**Exercise passage**

========================

= Persistent homology group =

Multiscale analog of homology group

In persistent homology, a persistent homology group is a multiscale analog of a homology group that captures information about the evolution of topological features across a filtration of spaces. While the ordinary homology group represents nontrivial homology classes of an individual topological space, the persistent homology group tracks only those classes that remain nontrivial across multiple parameters in the underlying filtration. Analogous to the ordinary Betti number, the ranks of the persistent homology groups are known as the persistent Betti numbers. Persistent homology groups were first introduced by Herbert Edelsbrunner, David Letscher, and Afra Zomorodian in a 2002 paper Topological Persistence and Simplification, one of the foundational papers in the fields of persistent homology and topological data analysis, based largely on the persistence barcodes and the persistence algorithm, that were first described by Serguei Barannikov in the 1994 paper. Since then, the study of persistent homology groups has led to applications in data science, machine learning, materials science, biology, and economics.

== Definition ==
Let $K$ be a simplicial complex, and let $f: K \to \mathbb R$ be a real-valued monotonic function. Then for some values $a_0 < a_1 < \cdots < a_n \in \mathbb R$ the sublevel-sets $K(a) := f^{-1}(-\infty, a]$ yield a sequence of nested subcomplexes $\emptyset = K_0 \subseteq K_1 \subseteq \cdots \subseteq K_n = K$ known as a filtration of $K$.

Applying $p^{th}$ homology to each complex yields a sequence of homology groups $0 = H_p (K_0) \to H_p (K_1) \to \cdots \to H_p (K_n) = H_p (K)$ connected by homomorphisms induced by the inclusion maps of the underlying filtration. When homology is taken over a field, we get a sequence of vector spaces and linear maps known as a persistence module.

Let $f_p^{i,j}: H_p (K_i) \to H_p (K_j)$ be the homomorphism induced by the inclusion $K_i \hookrightarrow K_j$. Then the $p^{th}$ persistent homology groups are defined as the images $H_p^{i,j} := \operatorname{im} f_p^{i,j}$ for all $1 \leq i \leq j \leq n$. In particular, the persistent homology group $H_p^{i,i} = H_p (K_i)$.

More precisely, the $p^{th}$ persistent homology group can be defined as $H_p^{i,j} = Z_p (K_i) / \left( B_p (K_j) \cap Z_p(K_i) \right)$, where $Z_p(K_\bullet)$ and $B_p(K_\bullet)$ are the standard p-cycle and p-boundary groups, respectively.

== Birth and death of homology classes ==
Sometimes the elements of $H_p^{i,j}$ are described as the homology classes that are "born" at or before $K_i$ and that have not yet "died" entering $K_j$. These notions can be made precise as follows. A homology class $\gamma \in H_p (K_i)$ is said to be born at $K_i$ if it is not contained in the image of the previous persistent homology group, i.e., $\gamma \notin H_p^{i-1, i}$. Conversely, $\gamma$ is said to die entering $K_j$ if $\gamma$ is subsumed (i.e., merges with) another older class as the sequence proceeds from $K_{j-1} \to K_j$. That is to say, $f_p^{i,j-1} (\gamma) \notin H_p^{i-1,j-1}$ but $f_p^{i,j} (\gamma) \in H_p^{i-1,j}$. The determination that an older class persists if it merges with a younger class, instead of the other way around, is sometimes known as the Elder Rule.

========================

**Questions**
A - Decide whether each statement below agrees with the passage on persistent homology groups. Answer yes or no for each and quote the words of the passage that settle it. (i) Persistent homology groups were first introduced in a 2002 paper. (ii) The ranks of the persistent homology groups are known as persistence barcodes. (iii) Under the Elder Rule, the younger class persists when it merges with an older class.
B - Retype everything in the passage on persistent homology groups from "More precisely, the" down to "p-boundary groups, respectively.".

**Excerpted records**

========================

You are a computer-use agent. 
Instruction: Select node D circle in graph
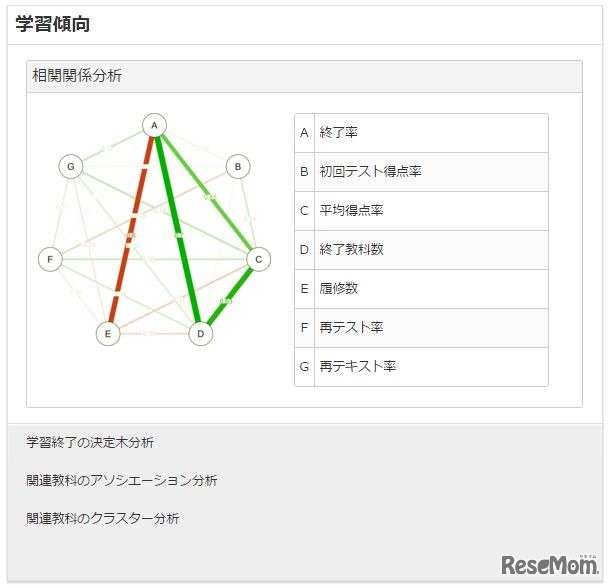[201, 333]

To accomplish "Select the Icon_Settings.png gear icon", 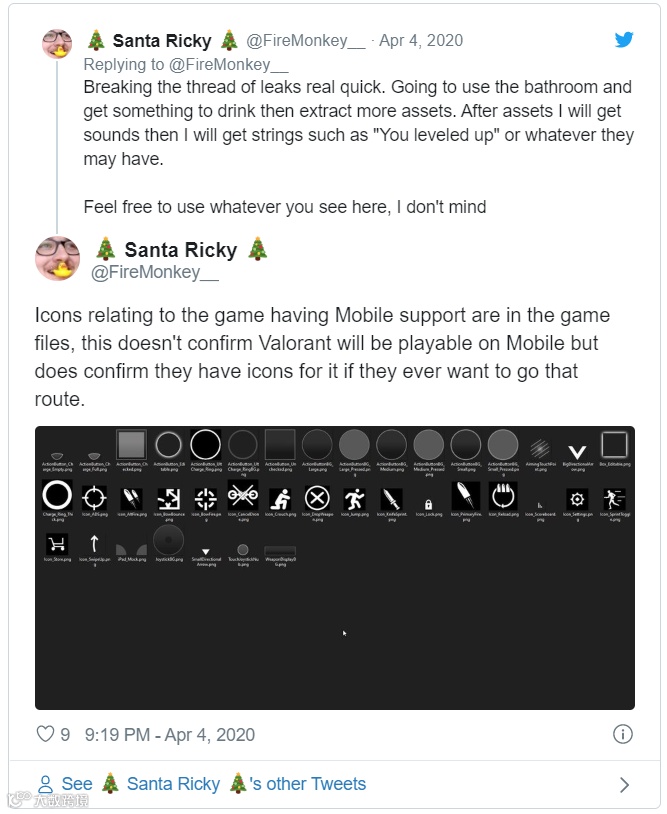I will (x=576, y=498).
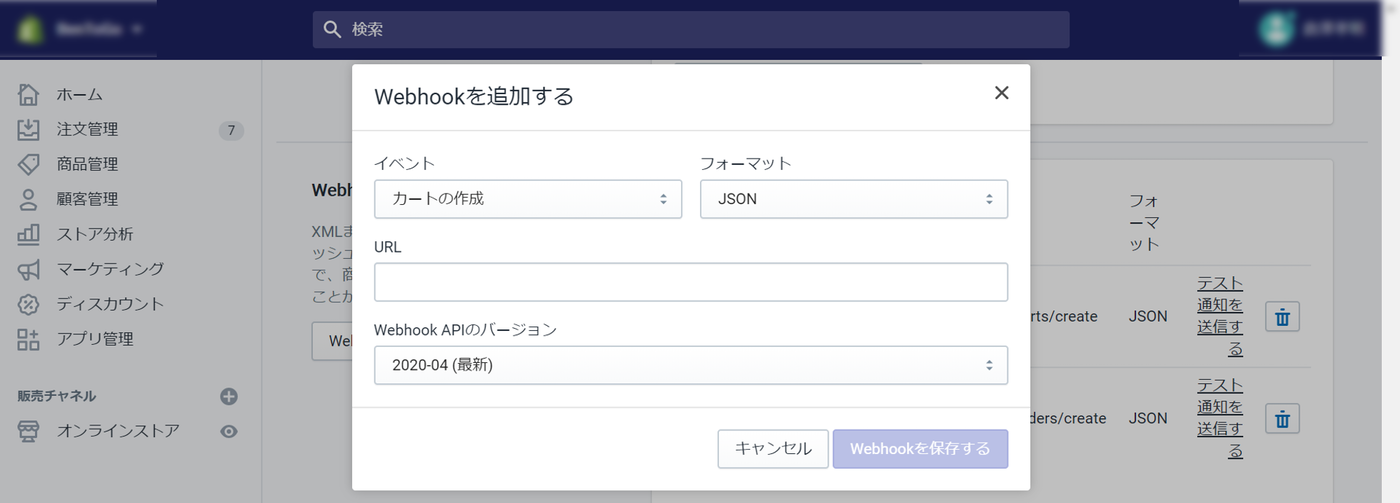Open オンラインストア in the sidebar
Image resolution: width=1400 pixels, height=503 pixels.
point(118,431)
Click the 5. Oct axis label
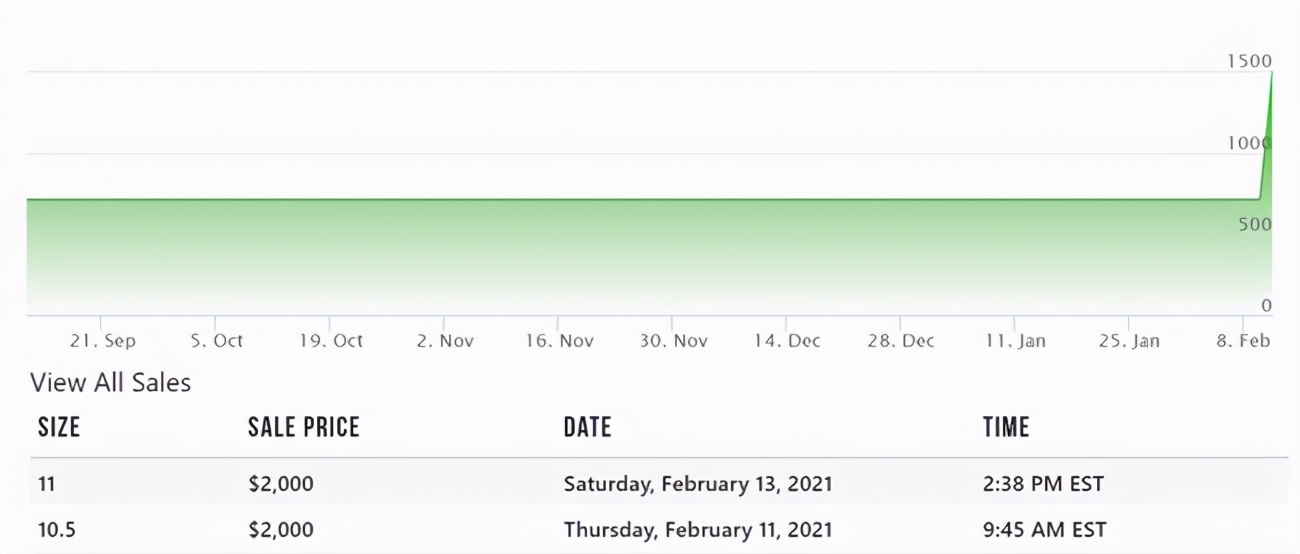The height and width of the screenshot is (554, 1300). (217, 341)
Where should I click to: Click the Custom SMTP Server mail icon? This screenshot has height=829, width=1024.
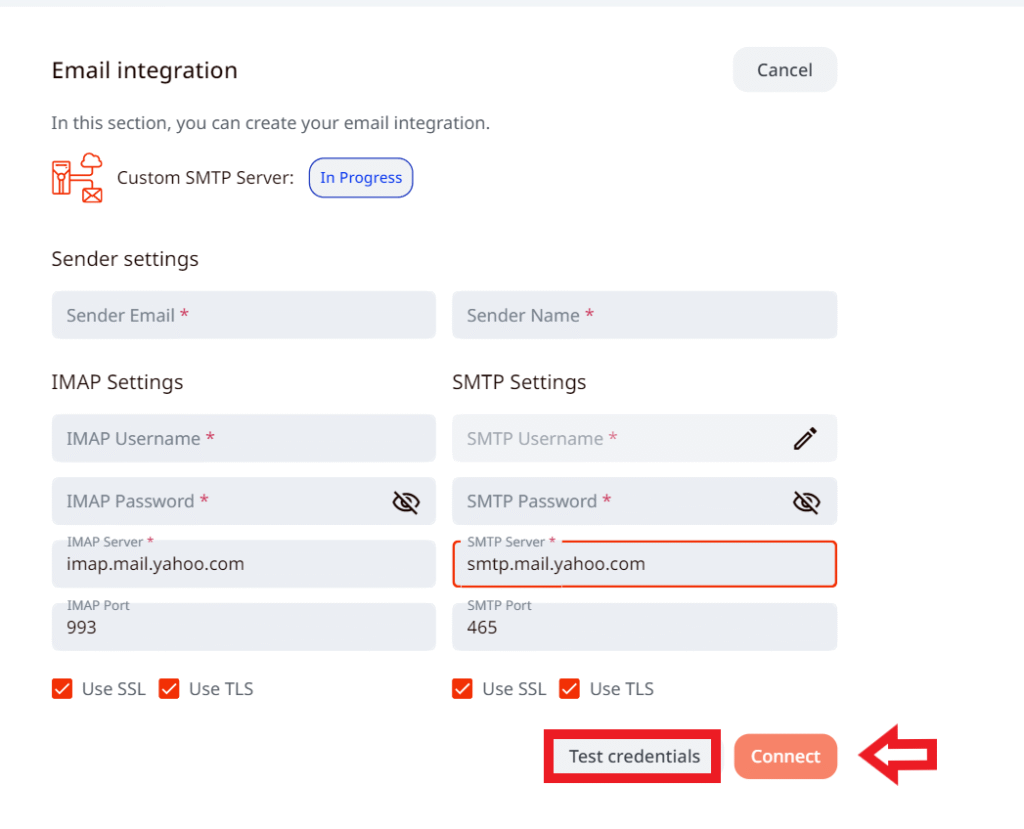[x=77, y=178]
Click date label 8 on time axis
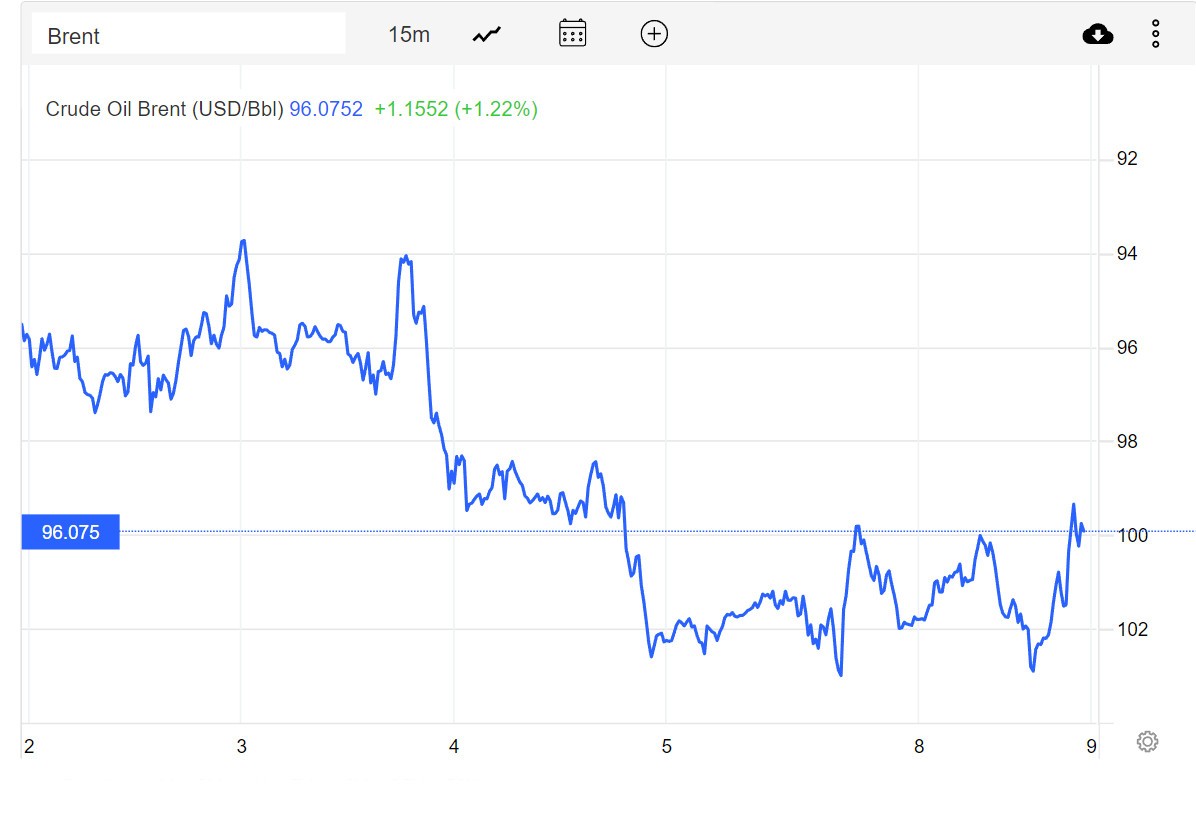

========================

**Answer list**
A -
(i) Yes: "Persistent homology groups were first introduced by Herbert Edelsbrunner, David Letscher, and Afra Zomorodian in a 2002 paper"
(ii) No: "the ranks of the persistent homology groups are known as the persistent Betti numbers"
(iii) No: "The determination that an older class persists if it merges with a younger class, instead of the other way around, is sometimes known as the Elder Rule."

B -
More precisely, the $p^{th}$ persistent homology group can be defined as $H_p^{i,j} = Z_p (K_i) / \left( B_p (K_j) \cap Z_p(K_i) \right)$, where $Z_p(K_\bullet)$ and $B_p(K_\bullet)$ are the standard p-cycle and p-boundary groups, respectively.